• **Given records**:
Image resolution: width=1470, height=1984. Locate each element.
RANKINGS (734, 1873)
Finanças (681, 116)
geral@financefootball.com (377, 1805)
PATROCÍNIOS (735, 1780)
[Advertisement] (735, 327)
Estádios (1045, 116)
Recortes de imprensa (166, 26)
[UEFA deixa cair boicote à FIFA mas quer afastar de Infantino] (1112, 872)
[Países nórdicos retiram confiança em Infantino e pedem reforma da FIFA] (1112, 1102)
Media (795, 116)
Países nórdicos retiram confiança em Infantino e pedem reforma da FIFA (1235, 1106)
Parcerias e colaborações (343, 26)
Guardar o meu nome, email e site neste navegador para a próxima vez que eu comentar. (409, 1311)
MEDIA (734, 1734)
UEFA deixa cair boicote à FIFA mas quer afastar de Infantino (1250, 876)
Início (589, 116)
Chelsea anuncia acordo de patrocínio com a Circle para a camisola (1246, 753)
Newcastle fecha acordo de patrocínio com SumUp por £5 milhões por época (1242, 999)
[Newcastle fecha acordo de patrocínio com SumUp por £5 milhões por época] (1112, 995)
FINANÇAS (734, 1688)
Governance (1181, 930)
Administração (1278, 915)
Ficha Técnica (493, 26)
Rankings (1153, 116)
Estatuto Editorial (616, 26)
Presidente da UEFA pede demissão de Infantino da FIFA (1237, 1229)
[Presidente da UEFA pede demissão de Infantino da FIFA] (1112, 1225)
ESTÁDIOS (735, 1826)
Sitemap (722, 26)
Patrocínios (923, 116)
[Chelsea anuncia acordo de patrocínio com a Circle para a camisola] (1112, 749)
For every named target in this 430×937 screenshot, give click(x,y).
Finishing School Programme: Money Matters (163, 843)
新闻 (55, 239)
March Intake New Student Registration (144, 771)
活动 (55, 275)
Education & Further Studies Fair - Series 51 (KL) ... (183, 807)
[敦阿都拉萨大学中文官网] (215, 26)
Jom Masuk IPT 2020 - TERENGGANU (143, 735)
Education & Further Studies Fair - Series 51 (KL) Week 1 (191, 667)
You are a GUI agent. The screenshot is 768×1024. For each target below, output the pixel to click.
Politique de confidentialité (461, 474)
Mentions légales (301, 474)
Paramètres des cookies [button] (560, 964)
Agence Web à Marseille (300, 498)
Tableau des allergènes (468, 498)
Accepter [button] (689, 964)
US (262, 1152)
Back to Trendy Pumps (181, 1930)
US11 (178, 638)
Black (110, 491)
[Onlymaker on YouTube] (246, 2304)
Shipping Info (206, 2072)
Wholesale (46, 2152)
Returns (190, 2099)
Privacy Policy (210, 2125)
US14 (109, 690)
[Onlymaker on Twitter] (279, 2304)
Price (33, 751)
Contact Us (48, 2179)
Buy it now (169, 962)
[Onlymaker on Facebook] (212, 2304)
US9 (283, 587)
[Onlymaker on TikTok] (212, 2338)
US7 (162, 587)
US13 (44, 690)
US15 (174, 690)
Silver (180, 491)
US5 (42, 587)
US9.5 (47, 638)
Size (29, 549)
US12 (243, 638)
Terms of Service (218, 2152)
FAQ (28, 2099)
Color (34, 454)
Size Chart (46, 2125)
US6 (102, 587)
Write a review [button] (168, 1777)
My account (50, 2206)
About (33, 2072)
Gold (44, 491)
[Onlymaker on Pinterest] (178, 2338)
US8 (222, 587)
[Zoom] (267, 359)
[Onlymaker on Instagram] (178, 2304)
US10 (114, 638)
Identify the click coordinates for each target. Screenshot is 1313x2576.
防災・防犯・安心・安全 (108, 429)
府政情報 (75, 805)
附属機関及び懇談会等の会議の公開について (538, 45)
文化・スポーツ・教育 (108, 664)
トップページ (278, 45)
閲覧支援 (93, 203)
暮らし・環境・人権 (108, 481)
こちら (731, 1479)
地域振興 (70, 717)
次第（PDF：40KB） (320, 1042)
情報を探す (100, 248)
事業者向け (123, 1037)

• **Exercise details**: Each line above with the word "anuncia" must be returned.

• **Output**:
Chelsea anuncia acordo de patrocínio com a Circle para a camisola (1246, 753)
[Chelsea anuncia acordo de patrocínio com a Circle para a camisola] (1112, 749)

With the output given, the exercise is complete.